Насовсем порвать с прозой было ему все же не под силу. Он потом и сам не мог себе объяснить, как это у него началось — с «Двадцатью днями без войны». С ним бывало такое — так глубоко задумается, так прочно уйдет в себя, что, очнувшись, никак не может понять, как это он попал сюда, какими путями ехал или шел. Не успев задуматься как следует над тем, что должна представлять из себя его новая повесть, он обнаружил, что уже сидит и пишет ее.
Дневники возвращали его к прошлому головой, мыслью, но была, видимо, потребность обратиться к нему и душой. И некоторые реальные события «так называемой личной жизни» поспособствовали этому.
Все ощутимее давало о себе знать нездоровье. То сердце прихватит. То головные боли. Спазмы сосудов. Замучили гриппы и ангины. Старость? Иногда ему казалось, что он стал чаще думать о ней под влиянием... Маяковского. Поэт был сейчас на первом плане в его заботах. Выступил в «Комсомолке», поддержал идею проведения Дней поэзии Маяковского, подобно тому, как проводятся Пушкинские дни в Михайловском или Некрасовские в Карабихе. Взялся восстановить выставку «Двадцать лет работы» и показать ее в Доме литераторов, где она собственно и находилась в тридцатом году. Ввязался — тут не обошлось без Ларисы, которая познакомила его с Лилией Юрьевной Брик, — в тяжбу относительно музея Маяковского. Выступил вместе с Сурковым против попыток прикрыть музей в Гендриковом, на Таганке, там, где Маяковский жил много лет в одной квартире с Бриками (это-то и пугало новоявленных пурристов), регулярно встречался с самой Лилией Юрьевной, с ее мужем Катаняном, которого он когда-то довольно крепко обложил в «Литературке». Познакомился с ней в Париже, когда был там с Эренбургом. Лилия Юрьевна часто рассказывала о том, как Маяковский боялся старости. Начал ее бояться еще в конце двадцатых годов, в тридцать с небольшим лет! Об этой его боязни-болезни, иначе ее и не назовешь, Лилия Юрьевна подробно писала в своих воспоминаниях, которые давала ему читать. В надежде, кто знает, что он поможет их редактировать и вообще — продвинуть в печать. Придется, видно, и этим заняться.
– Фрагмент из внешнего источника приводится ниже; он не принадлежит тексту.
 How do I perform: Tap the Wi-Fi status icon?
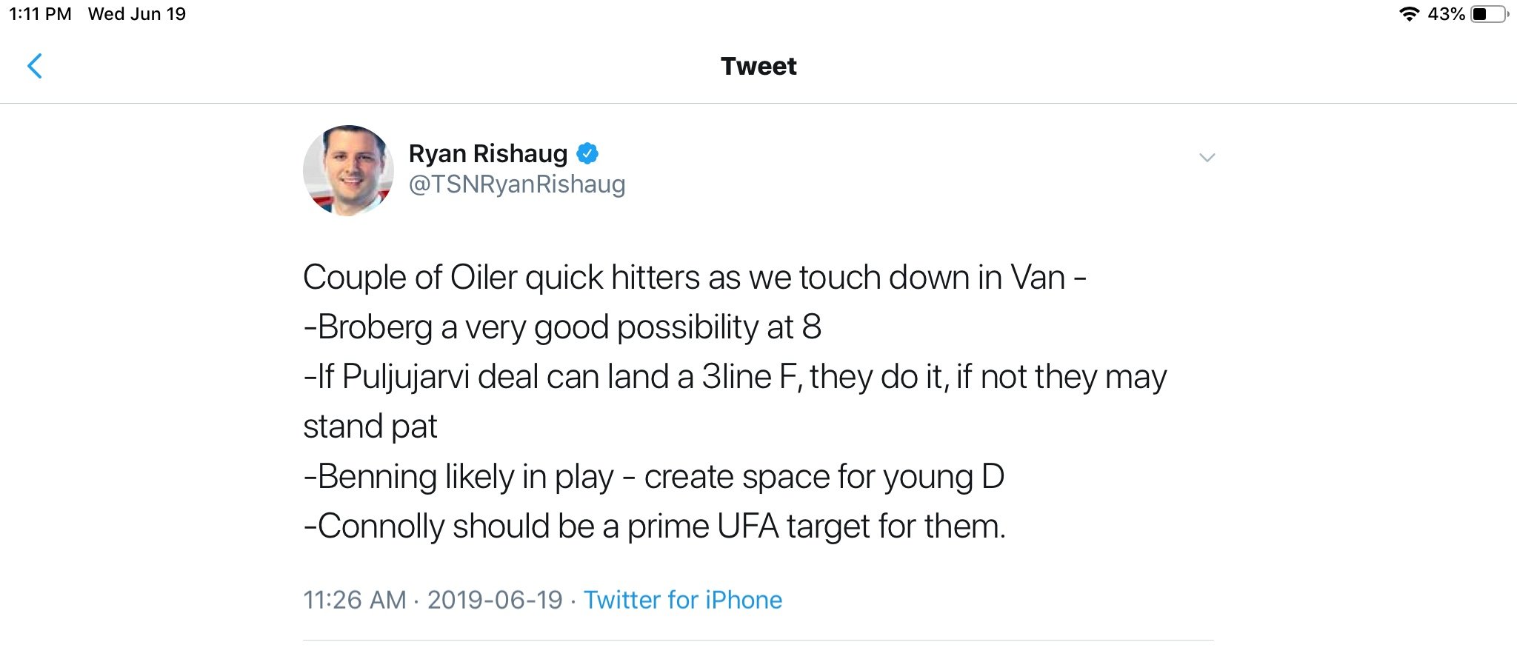coord(1408,14)
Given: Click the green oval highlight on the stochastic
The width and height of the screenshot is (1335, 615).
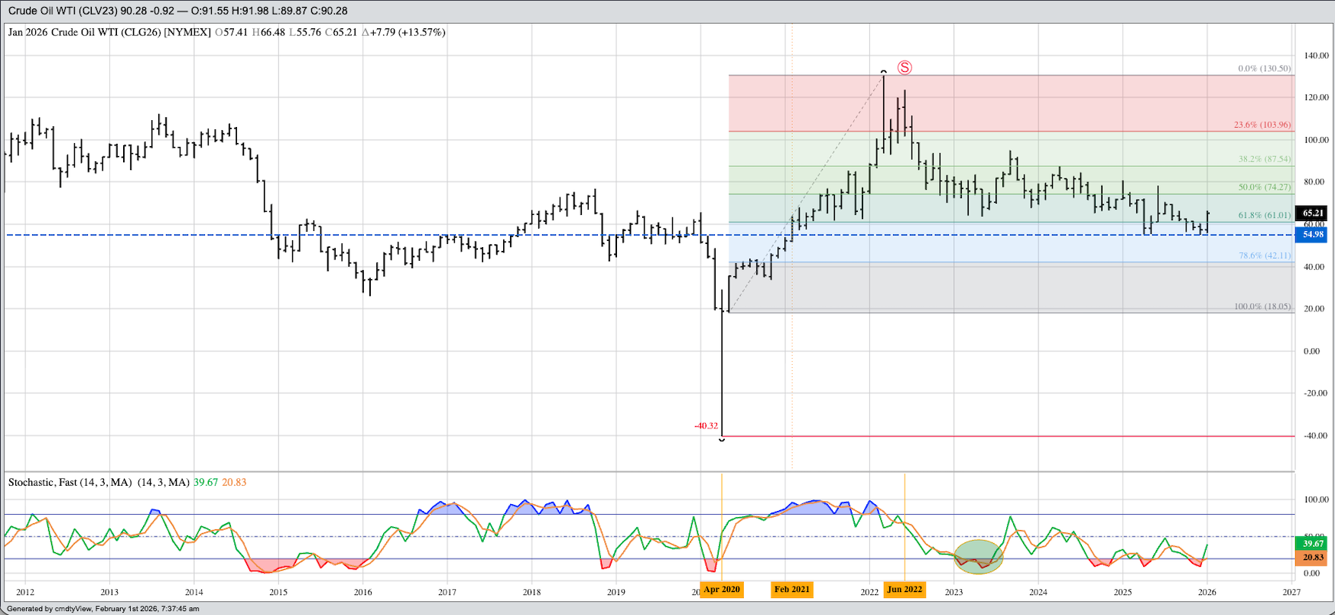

Странные психологические ситуации возникали теперь то и дело в его жизни. Стоит один раз помочь человеку, пойти ему навстречу, как и он, да и ты сам начинаешь чувствовать себя обязанным продолжать дело. Так было да, собственно, так и есть со вдовой Булгакова, со вдовой Каххара, теперь вот с Лилей Брик. На вдов ему особенно везло. Так вот Лилия Юрьевна убеждена, что именно боязнь старости толкнула Маяковского на самоубийство. И развивала эту мысль весьма убедительно.